THE DATA =>
%%
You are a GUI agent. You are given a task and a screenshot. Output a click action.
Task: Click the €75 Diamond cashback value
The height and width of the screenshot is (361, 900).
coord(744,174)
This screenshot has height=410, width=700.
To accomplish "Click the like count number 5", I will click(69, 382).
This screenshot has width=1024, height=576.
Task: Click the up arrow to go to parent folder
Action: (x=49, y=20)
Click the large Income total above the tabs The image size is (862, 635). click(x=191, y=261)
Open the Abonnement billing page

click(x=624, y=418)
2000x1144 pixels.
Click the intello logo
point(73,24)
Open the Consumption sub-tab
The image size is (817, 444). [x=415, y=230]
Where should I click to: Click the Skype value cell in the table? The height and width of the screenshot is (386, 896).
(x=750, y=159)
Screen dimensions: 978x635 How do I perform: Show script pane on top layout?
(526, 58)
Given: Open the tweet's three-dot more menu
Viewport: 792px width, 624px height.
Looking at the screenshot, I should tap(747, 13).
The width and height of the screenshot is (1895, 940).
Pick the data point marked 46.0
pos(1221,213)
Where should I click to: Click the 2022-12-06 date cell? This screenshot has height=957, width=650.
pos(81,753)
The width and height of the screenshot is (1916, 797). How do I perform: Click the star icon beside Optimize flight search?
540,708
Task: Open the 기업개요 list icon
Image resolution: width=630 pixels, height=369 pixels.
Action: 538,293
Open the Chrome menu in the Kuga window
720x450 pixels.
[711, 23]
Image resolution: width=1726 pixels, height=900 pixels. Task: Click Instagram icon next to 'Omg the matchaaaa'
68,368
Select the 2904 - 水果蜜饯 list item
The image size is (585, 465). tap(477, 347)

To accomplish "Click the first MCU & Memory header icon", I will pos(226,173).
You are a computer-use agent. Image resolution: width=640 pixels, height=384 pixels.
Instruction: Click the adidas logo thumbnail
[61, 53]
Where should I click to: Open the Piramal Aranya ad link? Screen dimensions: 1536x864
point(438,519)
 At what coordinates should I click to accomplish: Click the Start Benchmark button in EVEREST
%%
EXERCISE DIRECTIONS =>
Transcribe the full listing. Change nothing.

PROBLEM SOLUTION =>
You are a GUI agent. You are given a task and a screenshot. Output a click action.
Task: Click the €75 Diamond cashback value
The height and width of the screenshot is (361, 900).
coord(744,174)
This screenshot has height=410, width=700.
To accomplish "Click the like count number 5", I will click(69, 382).
This screenshot has width=1024, height=576.
Task: Click the up arrow to go to parent folder
Action: (x=49, y=20)
Click the large Income total above the tabs The image size is (862, 635). click(x=191, y=261)
Open the Abonnement billing page

click(x=624, y=418)
2000x1144 pixels.
Click the intello logo
point(73,24)
Open the Consumption sub-tab
The image size is (817, 444). [x=415, y=230]
Where should I click to: Click the Skype value cell in the table? The height and width of the screenshot is (386, 896).
(x=750, y=159)
Screen dimensions: 978x635 How do I perform: Show script pane on top layout?
(526, 58)
Given: Open the tweet's three-dot more menu
Viewport: 792px width, 624px height.
Looking at the screenshot, I should tap(747, 13).
The width and height of the screenshot is (1895, 940).
Pick the data point marked 46.0
pos(1221,213)
Where should I click to: Click the 2022-12-06 date cell? This screenshot has height=957, width=650.
pos(81,753)
The width and height of the screenshot is (1916, 797). How do I perform: Click the star icon beside Optimize flight search?
540,708
Task: Open the 기업개요 list icon
Image resolution: width=630 pixels, height=369 pixels.
Action: 538,293
Open the Chrome menu in the Kuga window
720x450 pixels.
[711, 23]
Image resolution: width=1726 pixels, height=900 pixels. Task: Click Instagram icon next to 'Omg the matchaaaa'
68,368
Select the 2904 - 水果蜜饯 list item
The image size is (585, 465). tap(477, 347)

To accomplish "Click the first MCU & Memory header icon", I will pos(226,173).
You are a computer-use agent. Image resolution: width=640 pixels, height=384 pixels.
Instruction: Click the adidas logo thumbnail
[61, 53]
Where should I click to: Open the Piramal Aranya ad link? Screen dimensions: 1536x864
point(438,519)
 At what coordinates should I click to accomplish: Click the Start Benchmark button in EVEREST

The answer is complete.